*YOUR TASK*. Can the lines below, from the one that holds "Screen dimensions: 1109x611" to the very end, be echoed exactly, with both ends included and no pictures?

*** Opening of INPUT DATA ***

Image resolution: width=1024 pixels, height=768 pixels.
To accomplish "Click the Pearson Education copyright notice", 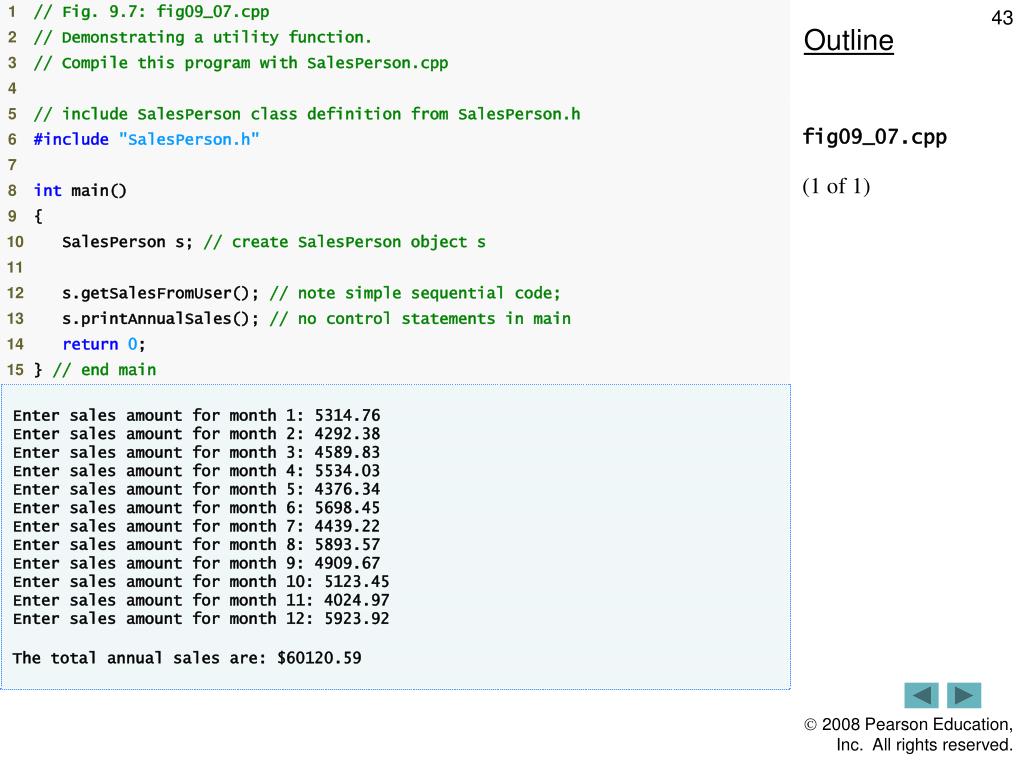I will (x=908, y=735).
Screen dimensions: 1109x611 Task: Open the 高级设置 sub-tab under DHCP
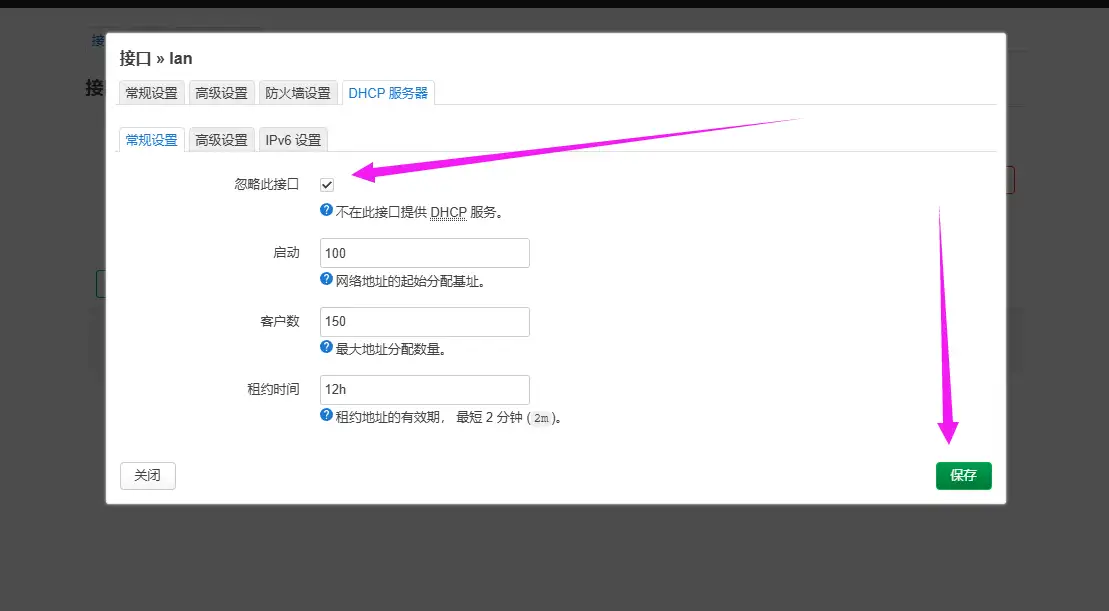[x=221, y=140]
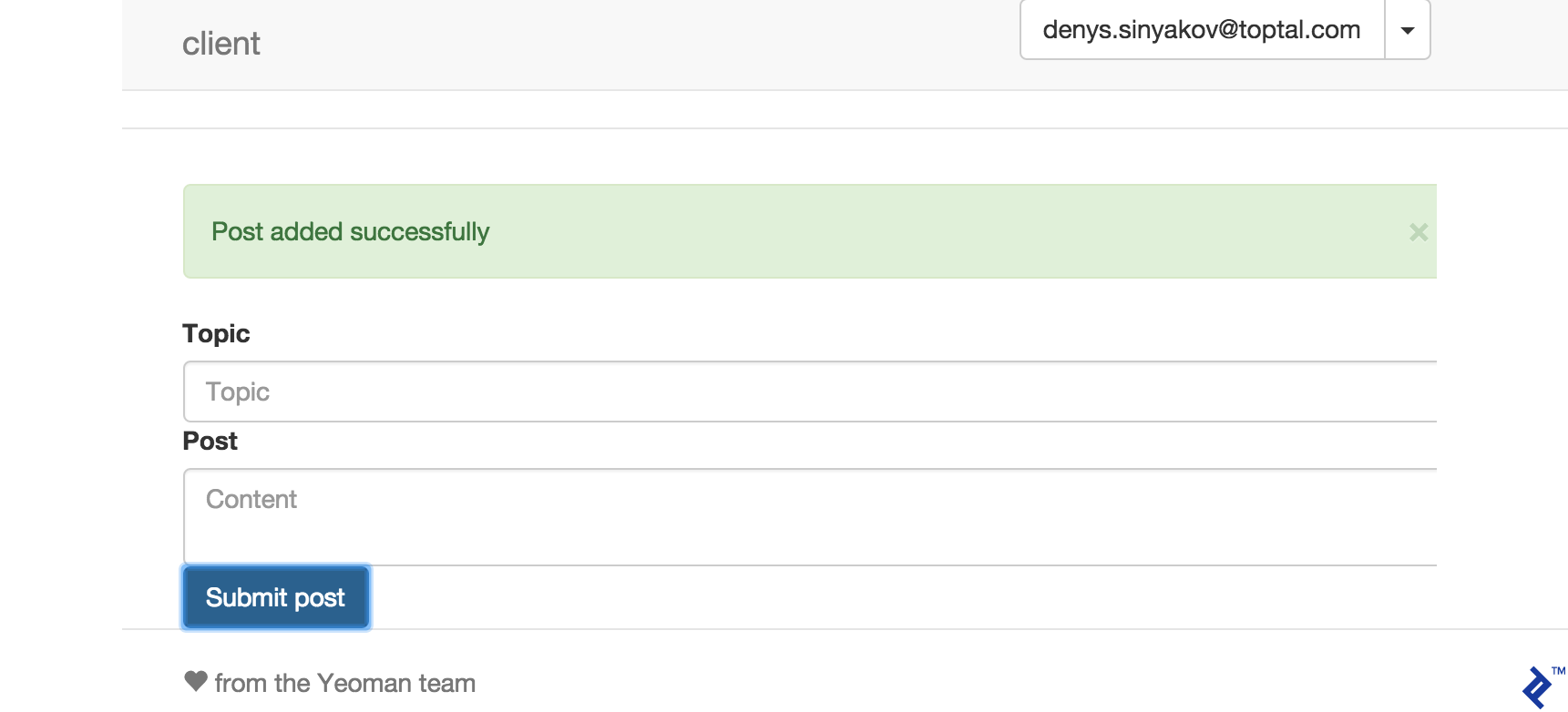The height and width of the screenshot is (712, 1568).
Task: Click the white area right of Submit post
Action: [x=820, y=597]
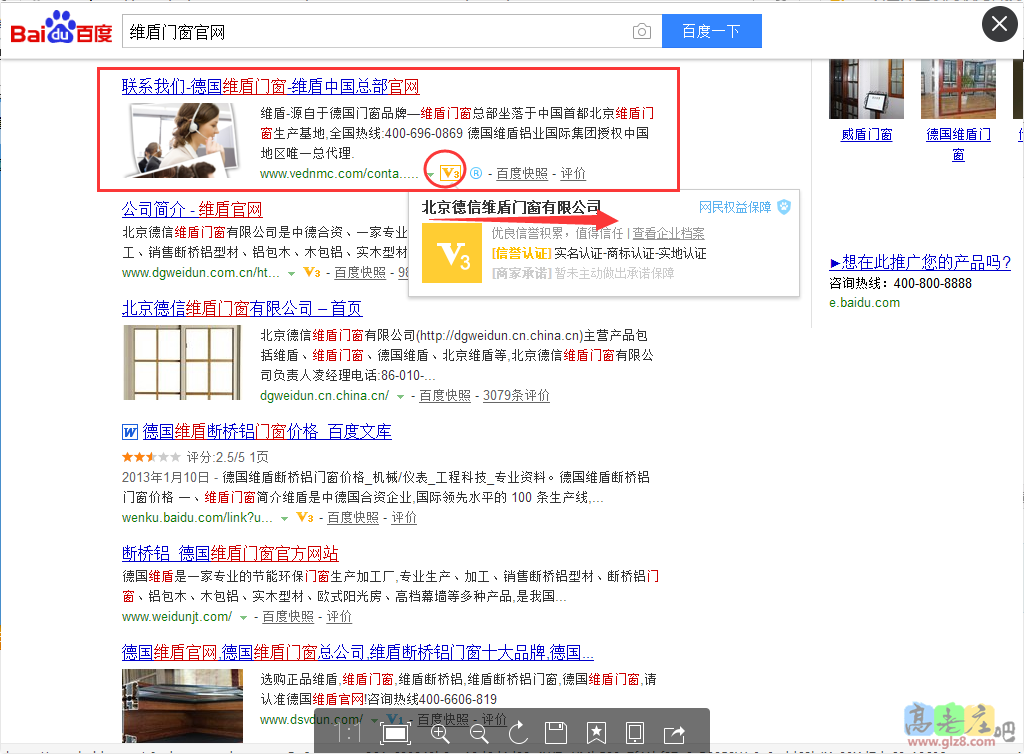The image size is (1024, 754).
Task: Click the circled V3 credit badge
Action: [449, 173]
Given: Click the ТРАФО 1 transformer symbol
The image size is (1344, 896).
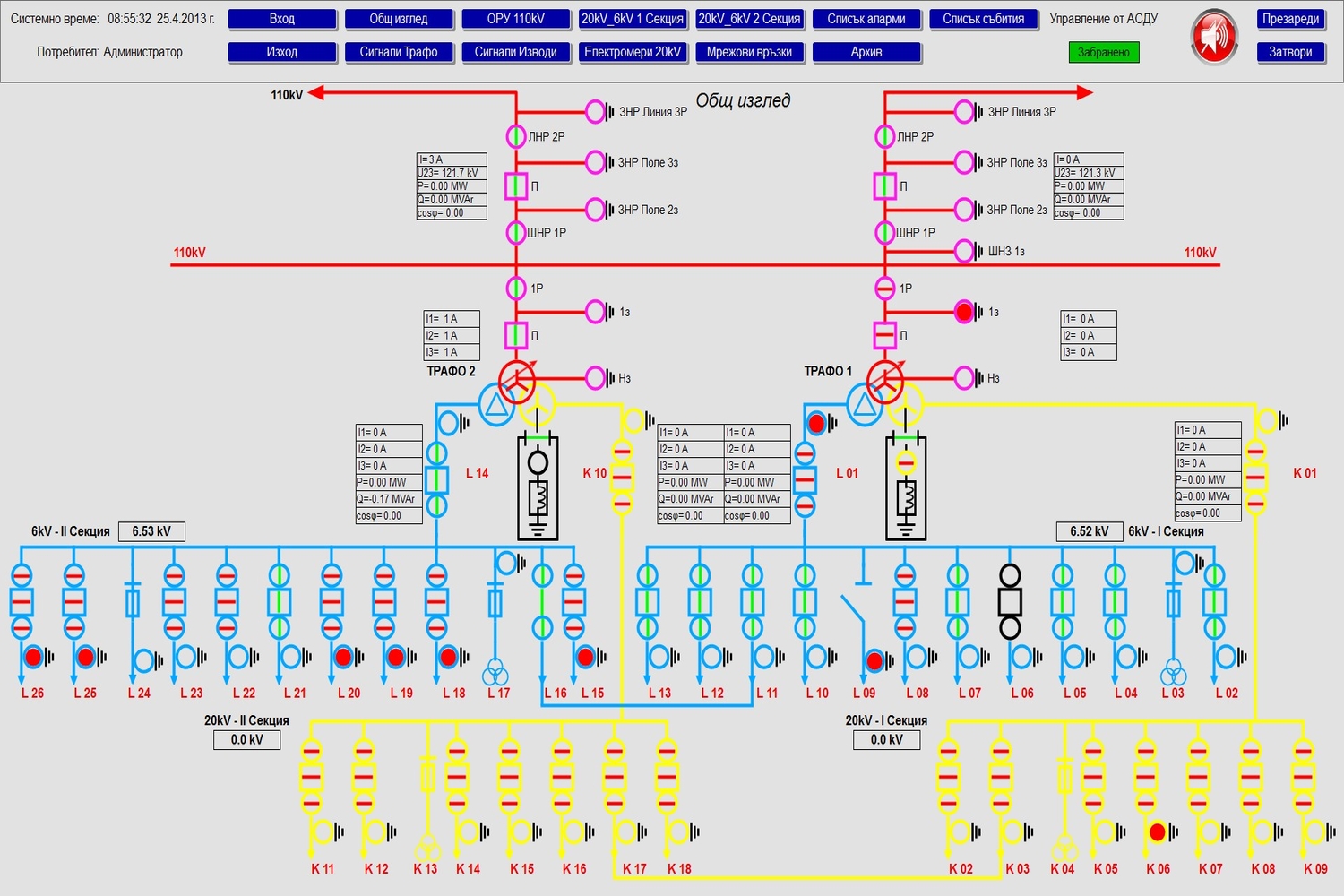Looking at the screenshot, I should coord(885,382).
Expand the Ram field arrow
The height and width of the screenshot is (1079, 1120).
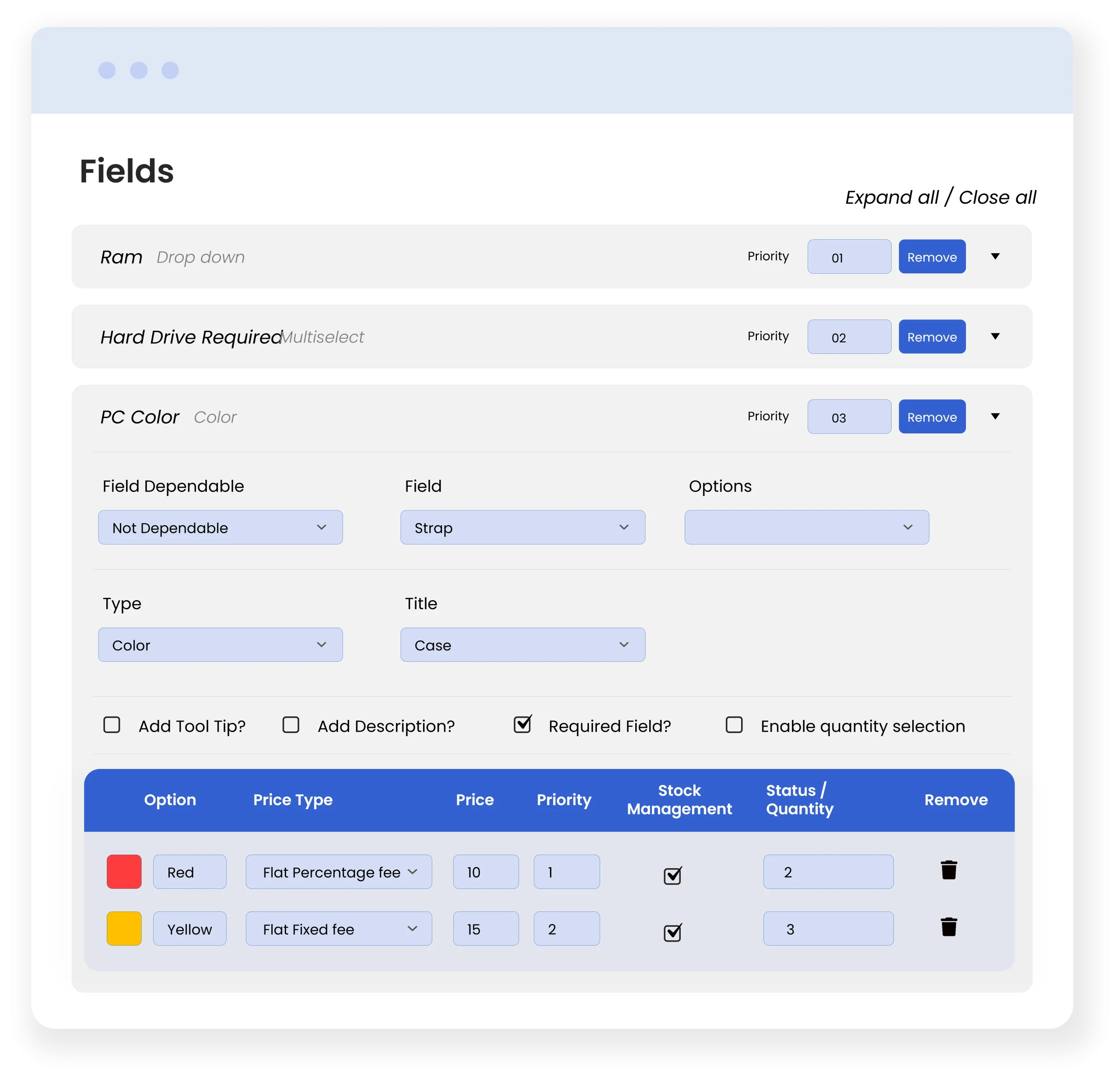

*** Close of INPUT DATA ***

*SOLUTION TO THE EXERCISE*.
Screen dimensions: 1109x611 Task: Open the 高级设置 sub-tab under DHCP
[x=221, y=140]
The height and width of the screenshot is (712, 1568).
Task: Click the white area right of Submit post
Action: [x=820, y=597]
The image size is (1024, 754).
Task: Click the circled V3 credit badge
Action: [449, 173]
Given: Click the ТРАФО 1 transformer symbol
The image size is (1344, 896).
Looking at the screenshot, I should coord(885,382).
Expand the Ram field arrow
The height and width of the screenshot is (1079, 1120).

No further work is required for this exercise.